A magnetic catch usually refers to a piece of hardware on a cabinetry door. The piece actually comes in two parts, one fitting on the door, and a second piece inside the door. The pieces are magnetized, so that when they come together, they firmly close the door without very much effort. As soon as the catch pieces get in range of each other, automatic attraction occurs, drawing the door shut.
While the two pieces of the magnetic catch are in contact, they hold the door shut in a manner that requires a little more effort to open. It isn’t impossible to open them by any means, and the recommendation that these are satisfactory for childproofing is very misguided. Except for the smallest child, most doors can be easily pried from the magnet, and a magnetic catch is not an adequate safety device to protect kids from anything they should not have access to, like household chemicals.
Bearing in mind the lack of safety features, many people really enjoy having a magnetic catch on each cabinet. If people presently have other catches installed, it isn’t that hard to change to the magnetic type. Some re-drilling or measuring could be required.
Catches come in different lengths and in different appearances, and they can be adapted to many different types of cabinet doors. There are good places to look for them, including at hardware stores, cabinetry supply stores, home improvement stores, and many online locations. Prices can vary, but the pieces of a magnetic catch can sometimes be less than $5 US Dollars (USD). Fancier ones cost more.

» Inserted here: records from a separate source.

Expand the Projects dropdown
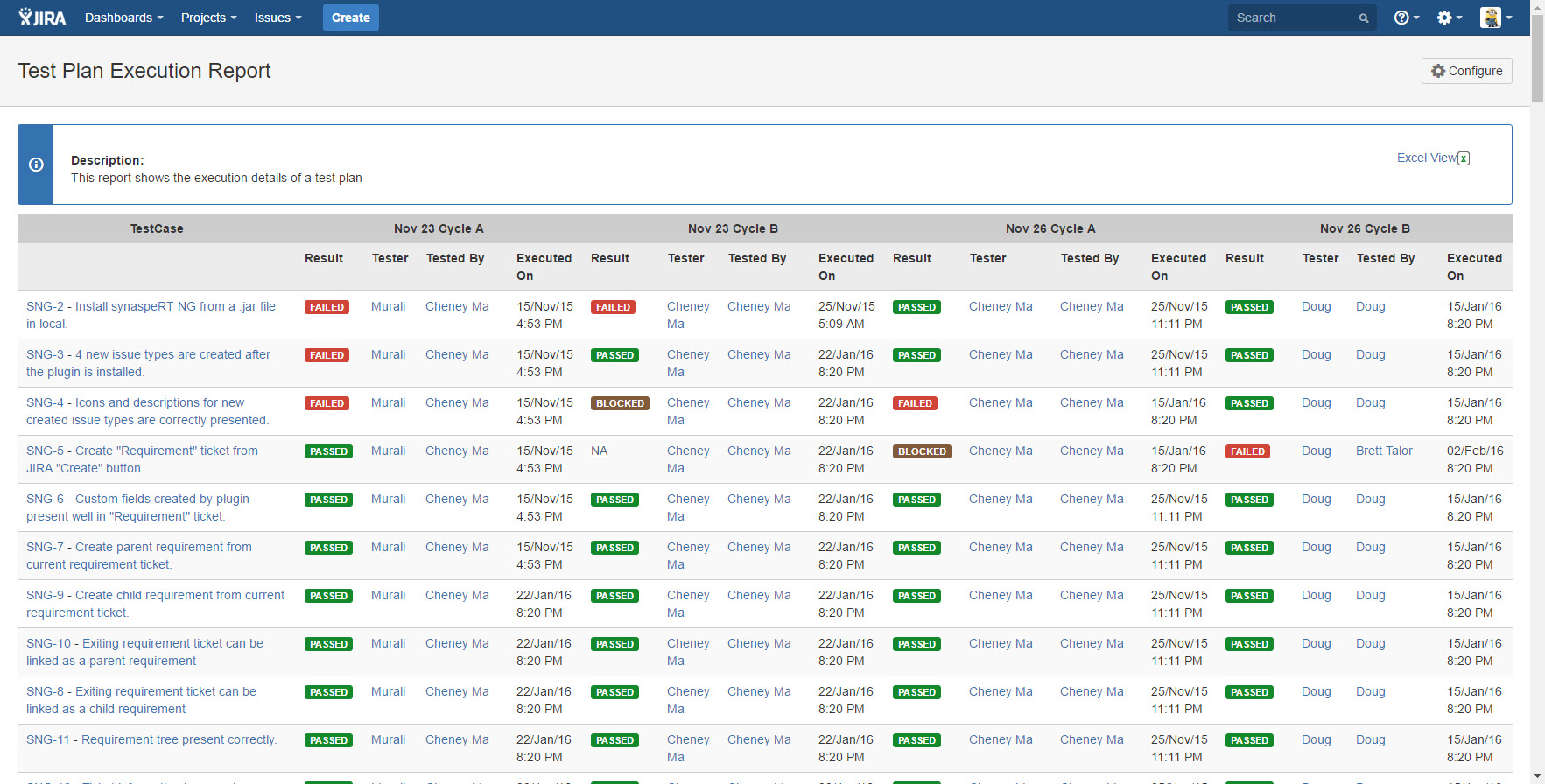 [x=208, y=18]
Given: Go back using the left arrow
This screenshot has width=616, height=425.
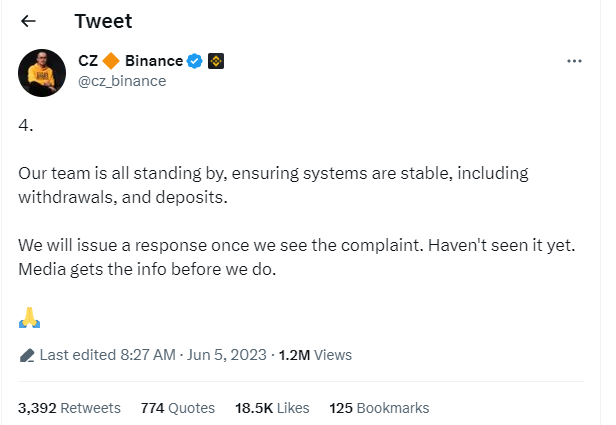Looking at the screenshot, I should 28,21.
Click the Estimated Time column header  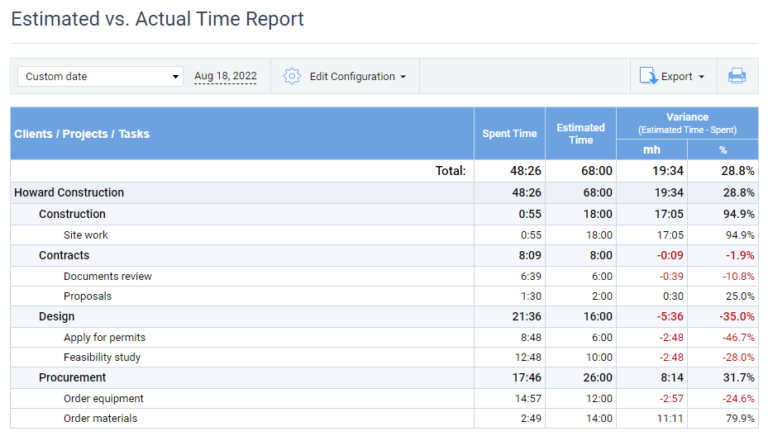580,134
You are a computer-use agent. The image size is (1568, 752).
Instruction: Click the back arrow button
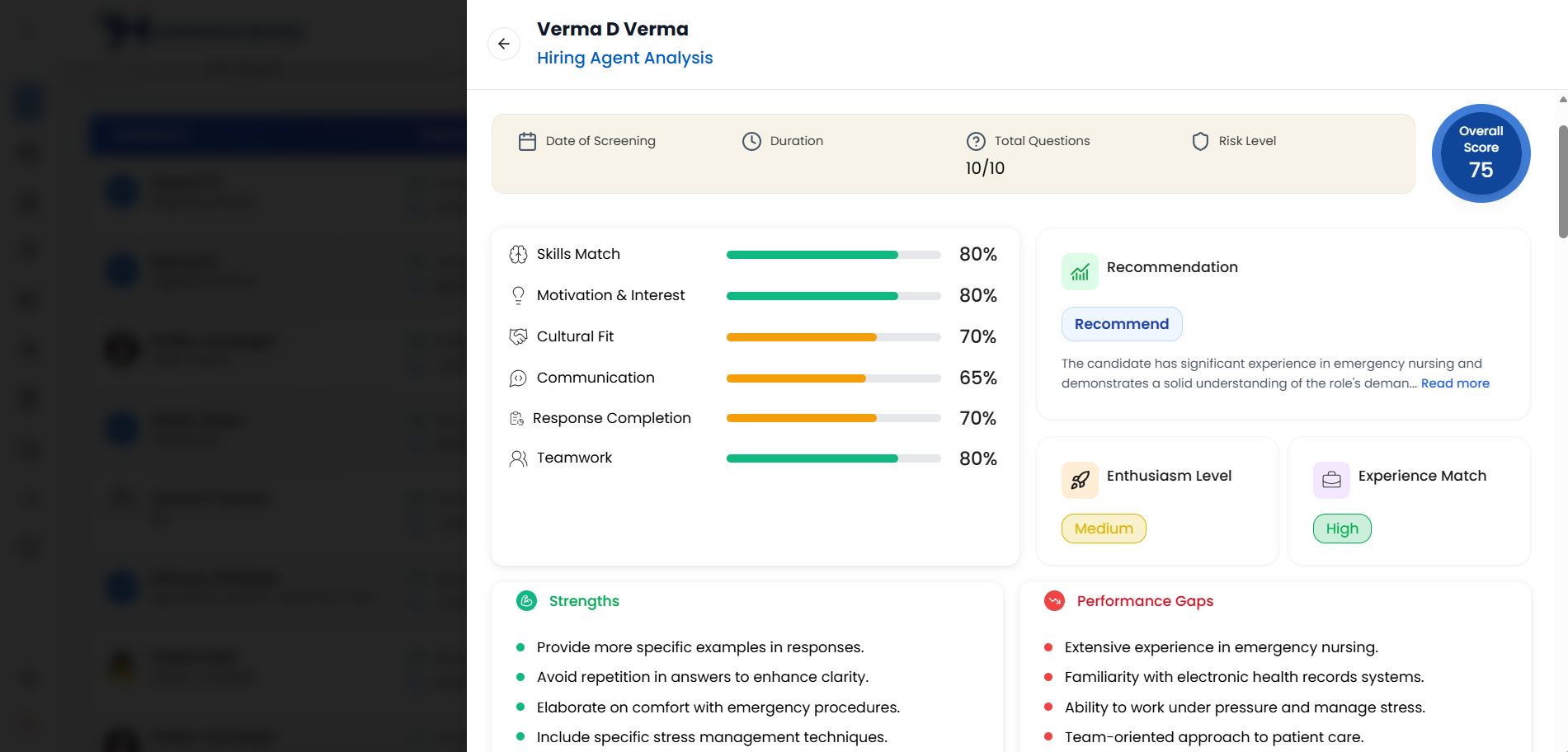(x=504, y=44)
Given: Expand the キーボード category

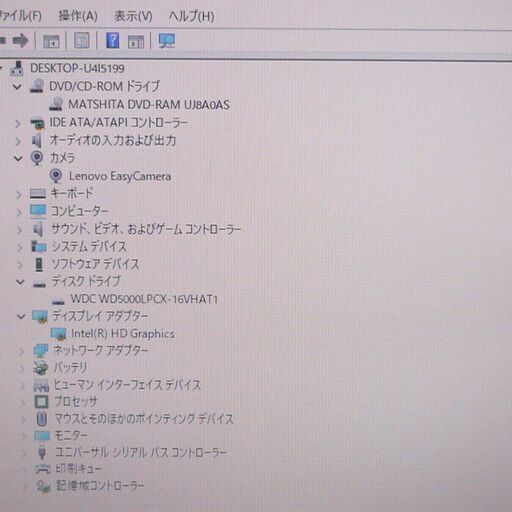Looking at the screenshot, I should coord(19,195).

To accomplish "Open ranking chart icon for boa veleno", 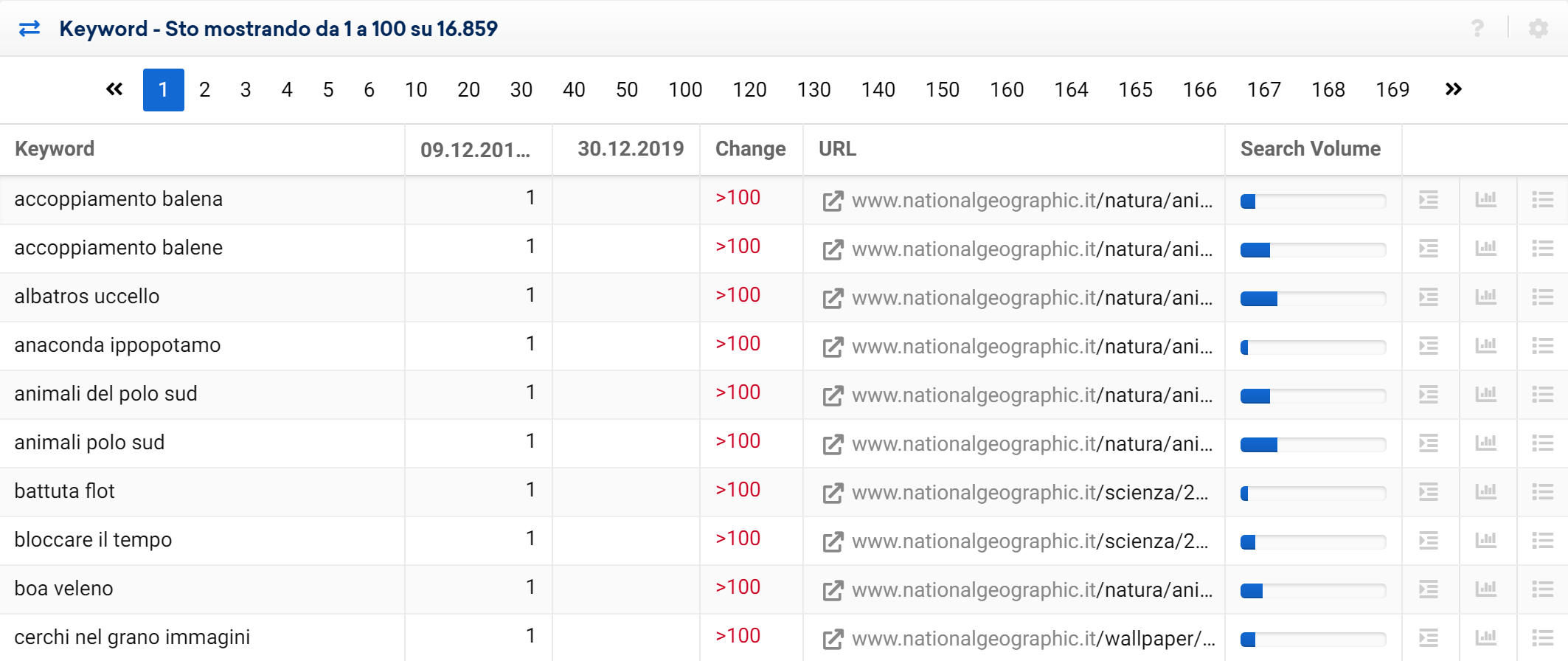I will [1486, 589].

While many people think of using a magnetic catch in kitchens only, they may be useful on other types of cabinetry. Simple ones could be purchased for wooden cabinets in the garage or in workrooms. Some can be installed on the doors of entertainment centers to help keep video games or DVD collections contained. Bathroom cabinets are great places for catches too.
One thought is that the magnetic catch can help with earthquake proofing. This is possibly true, but the average catch doesn’t have significant magnet strength. There are special earthquake magnetic catches and latches that may provide a little more security. With most catches, protection against things like dishes flying out of a cabinet could be pretty minimal, and would only be likely to apply if the strength of an earthquake was fairly low.
Though it is not difficult to replace magnetic catches, it does take time, and some people are not too skilled with home improvement projects. It therefore makes sense for people to think about the types of catches they want to use when they have cabinets refinished or installed. These are good opportunities to get magnetic catches, and those installing them can give advice on the most popular or durable ones.